Assignment:
Search the data below for "Kitchen"; list each line that holds it.

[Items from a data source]
☆ ☆ ☆ ☆

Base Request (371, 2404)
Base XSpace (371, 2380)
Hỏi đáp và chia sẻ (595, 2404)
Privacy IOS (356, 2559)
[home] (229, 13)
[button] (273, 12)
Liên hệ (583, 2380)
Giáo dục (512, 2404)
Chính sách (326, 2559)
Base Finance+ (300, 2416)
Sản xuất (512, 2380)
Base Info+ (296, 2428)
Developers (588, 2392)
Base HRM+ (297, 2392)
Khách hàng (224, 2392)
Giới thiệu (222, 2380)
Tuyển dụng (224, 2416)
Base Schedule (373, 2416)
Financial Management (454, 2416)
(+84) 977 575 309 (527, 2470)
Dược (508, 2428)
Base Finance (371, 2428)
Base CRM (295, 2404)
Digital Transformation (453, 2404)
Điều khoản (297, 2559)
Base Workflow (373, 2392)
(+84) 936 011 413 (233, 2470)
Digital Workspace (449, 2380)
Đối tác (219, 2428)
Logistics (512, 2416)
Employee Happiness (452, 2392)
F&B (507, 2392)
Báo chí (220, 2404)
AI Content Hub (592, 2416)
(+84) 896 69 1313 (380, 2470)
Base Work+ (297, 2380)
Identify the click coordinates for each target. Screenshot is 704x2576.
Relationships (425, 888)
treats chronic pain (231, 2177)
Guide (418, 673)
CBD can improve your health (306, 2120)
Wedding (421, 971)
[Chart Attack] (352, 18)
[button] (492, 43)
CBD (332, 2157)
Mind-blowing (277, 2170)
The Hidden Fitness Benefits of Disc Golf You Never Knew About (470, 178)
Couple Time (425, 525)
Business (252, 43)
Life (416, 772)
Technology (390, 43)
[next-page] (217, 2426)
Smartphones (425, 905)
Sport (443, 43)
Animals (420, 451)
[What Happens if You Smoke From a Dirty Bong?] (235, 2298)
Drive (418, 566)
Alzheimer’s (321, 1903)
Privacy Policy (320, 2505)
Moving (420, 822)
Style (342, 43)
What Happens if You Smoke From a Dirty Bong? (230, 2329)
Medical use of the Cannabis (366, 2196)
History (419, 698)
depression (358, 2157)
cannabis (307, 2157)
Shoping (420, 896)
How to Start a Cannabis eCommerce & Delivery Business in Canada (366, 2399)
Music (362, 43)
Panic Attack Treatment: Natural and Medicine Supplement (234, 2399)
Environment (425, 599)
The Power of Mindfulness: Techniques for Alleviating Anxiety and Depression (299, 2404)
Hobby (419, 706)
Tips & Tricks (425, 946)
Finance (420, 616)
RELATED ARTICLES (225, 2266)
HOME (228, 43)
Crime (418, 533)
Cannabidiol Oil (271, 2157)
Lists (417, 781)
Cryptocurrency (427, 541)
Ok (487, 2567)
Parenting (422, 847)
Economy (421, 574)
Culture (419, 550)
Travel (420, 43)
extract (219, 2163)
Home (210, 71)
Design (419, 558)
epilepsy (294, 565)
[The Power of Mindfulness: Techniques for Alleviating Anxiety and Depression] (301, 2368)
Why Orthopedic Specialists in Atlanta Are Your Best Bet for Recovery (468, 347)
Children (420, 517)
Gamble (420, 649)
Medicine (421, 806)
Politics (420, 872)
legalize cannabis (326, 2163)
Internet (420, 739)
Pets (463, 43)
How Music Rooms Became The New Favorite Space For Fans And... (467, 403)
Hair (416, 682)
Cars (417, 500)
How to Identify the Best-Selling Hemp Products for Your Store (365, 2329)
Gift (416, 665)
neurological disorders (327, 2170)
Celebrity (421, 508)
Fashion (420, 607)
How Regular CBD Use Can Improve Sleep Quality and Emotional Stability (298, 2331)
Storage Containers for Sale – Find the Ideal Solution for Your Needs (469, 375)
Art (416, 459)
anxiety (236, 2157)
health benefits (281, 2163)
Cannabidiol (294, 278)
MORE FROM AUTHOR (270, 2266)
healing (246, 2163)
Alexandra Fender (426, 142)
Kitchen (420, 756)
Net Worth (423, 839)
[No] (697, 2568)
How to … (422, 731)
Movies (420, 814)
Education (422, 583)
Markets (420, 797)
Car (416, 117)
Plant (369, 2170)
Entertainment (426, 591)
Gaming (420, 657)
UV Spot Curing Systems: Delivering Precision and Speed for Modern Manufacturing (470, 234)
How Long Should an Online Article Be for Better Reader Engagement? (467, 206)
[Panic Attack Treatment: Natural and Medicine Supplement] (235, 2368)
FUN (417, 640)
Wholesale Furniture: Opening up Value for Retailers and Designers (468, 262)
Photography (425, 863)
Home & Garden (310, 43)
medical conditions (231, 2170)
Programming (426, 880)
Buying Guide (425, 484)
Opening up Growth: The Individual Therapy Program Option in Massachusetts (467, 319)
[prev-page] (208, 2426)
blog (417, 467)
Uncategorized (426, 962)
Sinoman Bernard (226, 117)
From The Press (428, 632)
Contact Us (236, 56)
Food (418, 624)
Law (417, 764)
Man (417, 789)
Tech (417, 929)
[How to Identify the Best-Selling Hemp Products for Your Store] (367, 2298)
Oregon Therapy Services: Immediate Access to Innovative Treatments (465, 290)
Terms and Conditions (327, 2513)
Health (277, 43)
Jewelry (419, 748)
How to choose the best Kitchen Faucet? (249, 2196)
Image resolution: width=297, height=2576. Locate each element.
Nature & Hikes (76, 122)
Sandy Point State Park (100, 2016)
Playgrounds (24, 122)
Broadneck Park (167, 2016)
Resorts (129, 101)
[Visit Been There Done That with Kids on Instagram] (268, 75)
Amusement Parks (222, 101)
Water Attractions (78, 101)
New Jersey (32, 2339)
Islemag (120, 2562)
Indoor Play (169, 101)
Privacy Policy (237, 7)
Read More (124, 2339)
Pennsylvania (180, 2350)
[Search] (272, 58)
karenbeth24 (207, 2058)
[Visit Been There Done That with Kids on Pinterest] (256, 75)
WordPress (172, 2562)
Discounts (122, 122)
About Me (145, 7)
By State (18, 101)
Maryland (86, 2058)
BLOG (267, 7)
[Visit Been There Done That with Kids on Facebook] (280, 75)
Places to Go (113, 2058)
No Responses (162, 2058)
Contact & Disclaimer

☆ ☆ ☆ ☆

Worked solution:
Kitchen (420, 756)
How to choose the best Kitchen Faucet? (249, 2196)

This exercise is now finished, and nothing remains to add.